> _Instructions for the task_: Set down each line from the line holding "337x249 pixels. Task: Click" to the last line of the entries below, exactly, with both ends included and without pictures.

> _Data section_:
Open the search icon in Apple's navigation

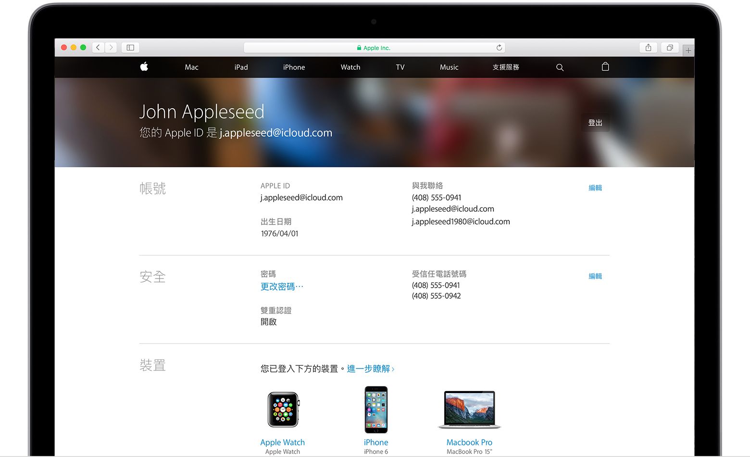tap(560, 67)

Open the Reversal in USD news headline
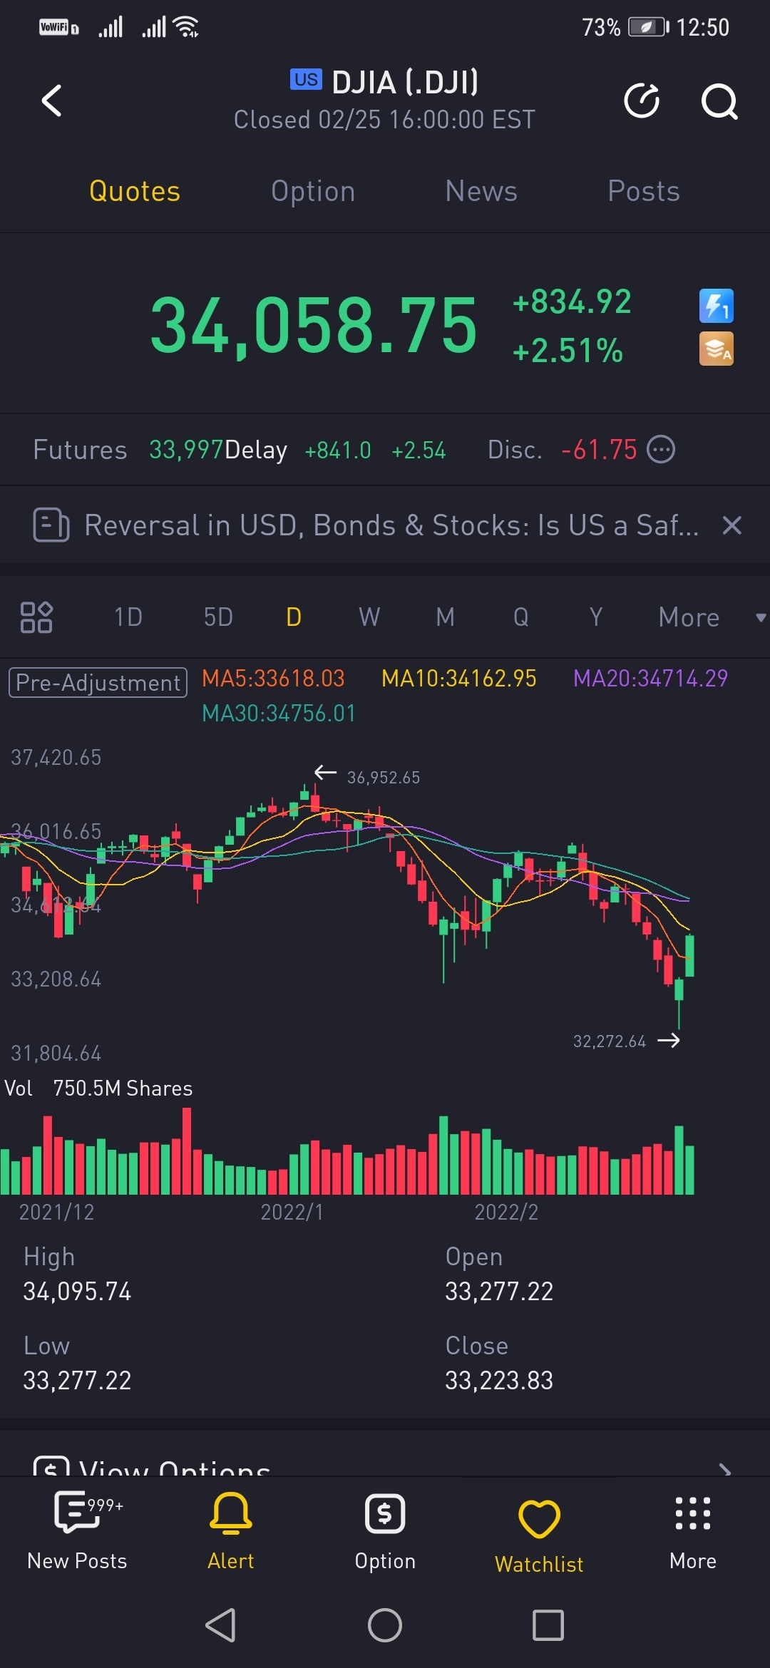[391, 525]
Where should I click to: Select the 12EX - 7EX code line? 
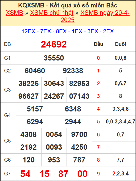[x=68, y=31]
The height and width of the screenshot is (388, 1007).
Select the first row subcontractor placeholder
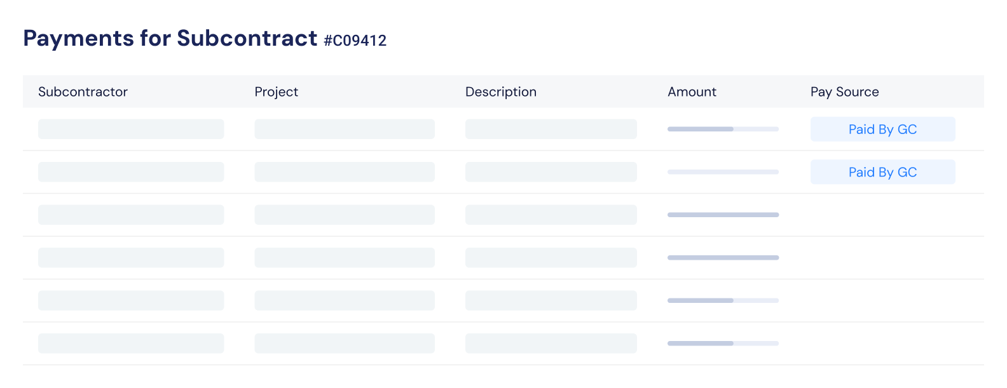pyautogui.click(x=131, y=129)
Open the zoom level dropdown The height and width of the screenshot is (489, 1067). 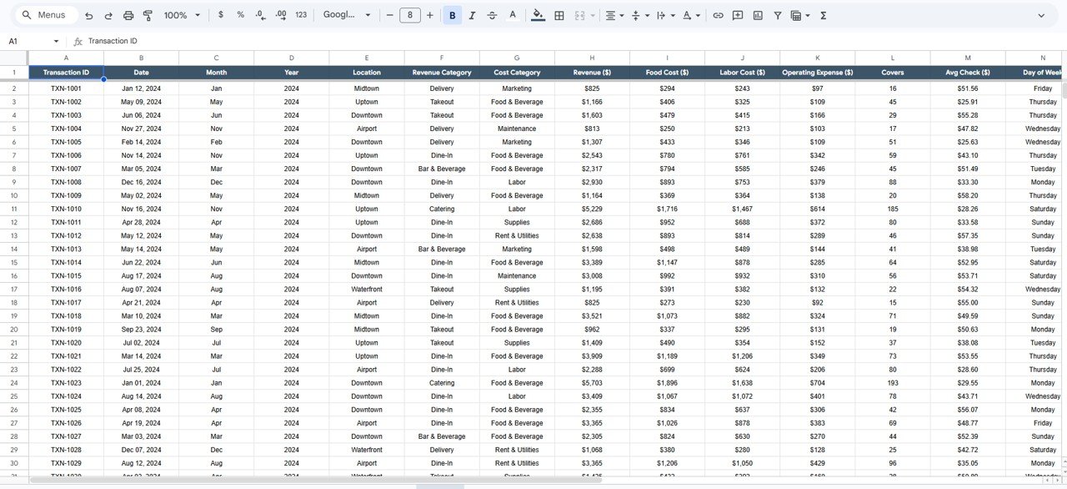[x=182, y=15]
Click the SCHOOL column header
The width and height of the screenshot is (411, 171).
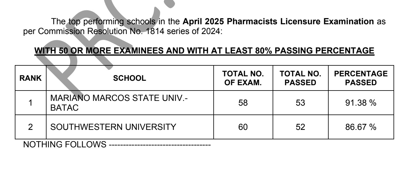pos(130,78)
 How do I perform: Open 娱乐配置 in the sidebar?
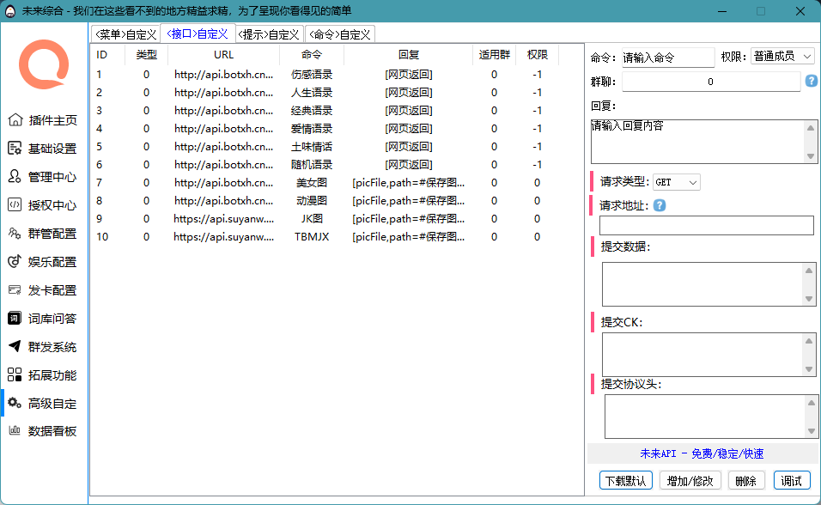point(15,262)
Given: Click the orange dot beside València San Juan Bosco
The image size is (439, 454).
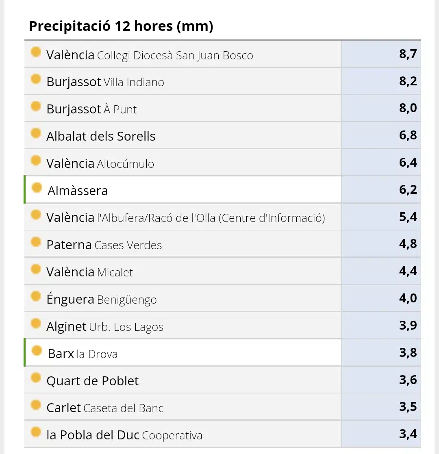Looking at the screenshot, I should tap(36, 52).
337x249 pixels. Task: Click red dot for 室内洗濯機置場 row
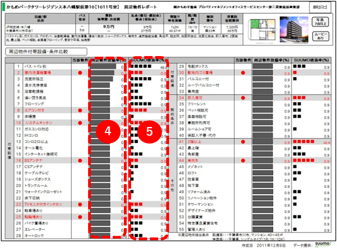[x=80, y=73]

> _Written answer_:
337x249 pixels. Task: Click red dot for 室内洗濯機置場 row
[x=80, y=73]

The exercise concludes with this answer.